Northern Data aktiviert Zinsen für Gesellschafterdarlehen und sucht zusätzliche Liquidität
Northern Data hat für das erste Quartal 2026 einen vorläufigen Umsatz zwischen 40 bis 42 Millionen Euro gemeldet, nach 40,2 Millionen Euro im Vorjahreszeitraum. Für das Gesamtjahr 2026 peilt Northern Data einen Umsatz zwischen 130 und 150 Millionen Euro an. Der Kassenbestand lag zum 31. März 2026 unverändert bei rund 58 Millionen Euro, für das Quartal wird ein positiver operativer Cashflow in nicht näher bezifferter Höhe erwartet.

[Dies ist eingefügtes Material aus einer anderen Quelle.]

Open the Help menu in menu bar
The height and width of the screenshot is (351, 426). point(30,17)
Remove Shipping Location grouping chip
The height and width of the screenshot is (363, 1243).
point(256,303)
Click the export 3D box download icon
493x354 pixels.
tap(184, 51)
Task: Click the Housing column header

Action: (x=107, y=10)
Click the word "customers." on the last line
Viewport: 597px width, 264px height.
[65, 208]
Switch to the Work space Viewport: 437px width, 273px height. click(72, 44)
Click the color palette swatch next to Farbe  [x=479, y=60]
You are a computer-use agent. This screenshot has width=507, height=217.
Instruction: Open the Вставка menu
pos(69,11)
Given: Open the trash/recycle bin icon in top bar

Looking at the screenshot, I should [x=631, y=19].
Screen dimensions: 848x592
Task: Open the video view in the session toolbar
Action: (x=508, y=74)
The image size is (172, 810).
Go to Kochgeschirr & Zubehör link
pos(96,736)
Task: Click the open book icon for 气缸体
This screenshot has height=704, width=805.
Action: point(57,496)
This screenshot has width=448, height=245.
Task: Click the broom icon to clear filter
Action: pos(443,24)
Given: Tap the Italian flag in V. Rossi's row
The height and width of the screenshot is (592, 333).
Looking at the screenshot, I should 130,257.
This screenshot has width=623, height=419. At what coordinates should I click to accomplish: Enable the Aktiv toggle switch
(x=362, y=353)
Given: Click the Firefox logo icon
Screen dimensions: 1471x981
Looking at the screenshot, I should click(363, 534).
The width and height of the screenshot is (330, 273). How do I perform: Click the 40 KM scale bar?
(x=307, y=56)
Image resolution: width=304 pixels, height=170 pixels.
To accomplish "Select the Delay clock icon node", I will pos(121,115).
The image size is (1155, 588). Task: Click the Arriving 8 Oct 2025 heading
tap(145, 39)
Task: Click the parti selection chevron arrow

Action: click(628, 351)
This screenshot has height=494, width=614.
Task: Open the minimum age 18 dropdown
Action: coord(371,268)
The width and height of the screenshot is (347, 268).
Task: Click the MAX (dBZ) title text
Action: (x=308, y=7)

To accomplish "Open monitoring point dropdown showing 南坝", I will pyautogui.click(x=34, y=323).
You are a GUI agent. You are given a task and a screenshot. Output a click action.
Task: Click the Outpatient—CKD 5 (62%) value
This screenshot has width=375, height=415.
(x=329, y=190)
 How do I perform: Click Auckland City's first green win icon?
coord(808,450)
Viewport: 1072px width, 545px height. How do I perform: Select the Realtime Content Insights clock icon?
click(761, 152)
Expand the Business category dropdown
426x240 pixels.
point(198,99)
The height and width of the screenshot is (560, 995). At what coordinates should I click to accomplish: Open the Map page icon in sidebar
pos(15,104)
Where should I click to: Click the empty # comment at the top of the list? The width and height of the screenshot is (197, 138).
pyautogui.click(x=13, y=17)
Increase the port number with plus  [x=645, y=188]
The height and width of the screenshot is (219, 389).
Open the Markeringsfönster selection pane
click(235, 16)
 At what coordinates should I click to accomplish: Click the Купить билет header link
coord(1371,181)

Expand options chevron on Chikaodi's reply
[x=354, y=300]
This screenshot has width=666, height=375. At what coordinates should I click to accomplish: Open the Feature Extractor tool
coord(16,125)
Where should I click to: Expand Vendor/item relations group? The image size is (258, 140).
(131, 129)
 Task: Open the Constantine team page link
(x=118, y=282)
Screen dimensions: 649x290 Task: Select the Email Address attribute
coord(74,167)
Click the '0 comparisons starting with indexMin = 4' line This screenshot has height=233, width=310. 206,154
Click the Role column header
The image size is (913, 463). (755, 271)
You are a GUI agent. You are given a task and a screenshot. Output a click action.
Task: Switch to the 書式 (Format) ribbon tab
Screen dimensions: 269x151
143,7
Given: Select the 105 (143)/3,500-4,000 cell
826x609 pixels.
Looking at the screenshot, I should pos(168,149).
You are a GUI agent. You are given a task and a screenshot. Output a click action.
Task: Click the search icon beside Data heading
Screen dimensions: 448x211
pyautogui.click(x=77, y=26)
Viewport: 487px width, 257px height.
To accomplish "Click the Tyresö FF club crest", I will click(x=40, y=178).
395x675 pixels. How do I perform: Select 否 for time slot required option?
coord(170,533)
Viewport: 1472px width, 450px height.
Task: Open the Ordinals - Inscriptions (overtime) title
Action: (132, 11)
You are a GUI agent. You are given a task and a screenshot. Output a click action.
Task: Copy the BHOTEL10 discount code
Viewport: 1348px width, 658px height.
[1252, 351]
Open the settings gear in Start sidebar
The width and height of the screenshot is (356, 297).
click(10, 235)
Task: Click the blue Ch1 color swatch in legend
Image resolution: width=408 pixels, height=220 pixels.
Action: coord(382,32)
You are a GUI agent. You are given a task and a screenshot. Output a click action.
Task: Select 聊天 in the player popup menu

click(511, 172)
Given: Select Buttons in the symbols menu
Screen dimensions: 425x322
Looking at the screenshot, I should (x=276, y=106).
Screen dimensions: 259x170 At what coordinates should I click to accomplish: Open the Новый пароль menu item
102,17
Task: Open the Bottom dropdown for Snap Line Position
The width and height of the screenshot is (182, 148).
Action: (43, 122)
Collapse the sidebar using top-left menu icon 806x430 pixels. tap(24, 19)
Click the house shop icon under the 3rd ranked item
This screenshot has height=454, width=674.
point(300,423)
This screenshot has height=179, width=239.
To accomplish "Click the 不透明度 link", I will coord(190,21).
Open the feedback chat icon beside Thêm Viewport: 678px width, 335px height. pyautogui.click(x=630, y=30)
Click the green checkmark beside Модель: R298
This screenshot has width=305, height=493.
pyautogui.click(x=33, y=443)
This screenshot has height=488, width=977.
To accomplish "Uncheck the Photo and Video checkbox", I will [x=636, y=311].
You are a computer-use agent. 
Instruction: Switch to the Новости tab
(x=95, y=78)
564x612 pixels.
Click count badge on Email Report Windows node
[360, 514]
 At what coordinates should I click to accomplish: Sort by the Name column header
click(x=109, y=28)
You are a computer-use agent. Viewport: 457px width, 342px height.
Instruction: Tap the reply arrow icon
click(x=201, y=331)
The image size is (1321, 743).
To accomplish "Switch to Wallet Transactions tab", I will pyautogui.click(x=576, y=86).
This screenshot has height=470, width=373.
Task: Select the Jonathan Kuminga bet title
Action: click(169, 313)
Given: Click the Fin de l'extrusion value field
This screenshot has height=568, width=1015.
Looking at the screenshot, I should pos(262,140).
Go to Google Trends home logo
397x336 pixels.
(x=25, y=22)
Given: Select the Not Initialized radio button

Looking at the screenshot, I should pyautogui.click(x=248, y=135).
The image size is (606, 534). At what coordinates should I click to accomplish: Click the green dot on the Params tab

Das bereinigte EBITDA des Quartals erwartet Northern Data zwischen 10 und 15 Millionen Euro. In dem Zusammenhang auffällig: „Im ersten Quartal 2026 aktivierte die Gruppe Zinsen im Zusammenhang mit dem Gesellschafterdarlehen in Höhe von rund EUR 8 Mio”, so das Unternehmen zu einem das Ergebnis erhöhenden Effekt im ersten Quartal.
Gleichzeitig kündigt die Gesellschaft „Maßnahmen zur Verbesserung ihrer Liquiditätsposition” an. Northern Data plant den Verkauf von Vermögenswerten und sucht nach Möglichkeiten, „mit Strom versorgte Rechenzentrumsstandorte zu monetarisieren”. „Darüber hinaus behält die Gruppe bestimmte wirtschaftliche Rechte in Bezug auf den Betrieb und einen möglichen Verkauf ihres früheren Standorts in Corpus Christi, Texas, für die Dauer der fünfjährigen Earn-out-Periode”, so Northern Data am Donnerstag.
Die Northern Data Aktie notiert bei 8,475 Euro mit 0,24 Prozent im Minus. Von früheren Höchstkursen jenseits der 100-Euro-Marke ist der Titel weit entfernt.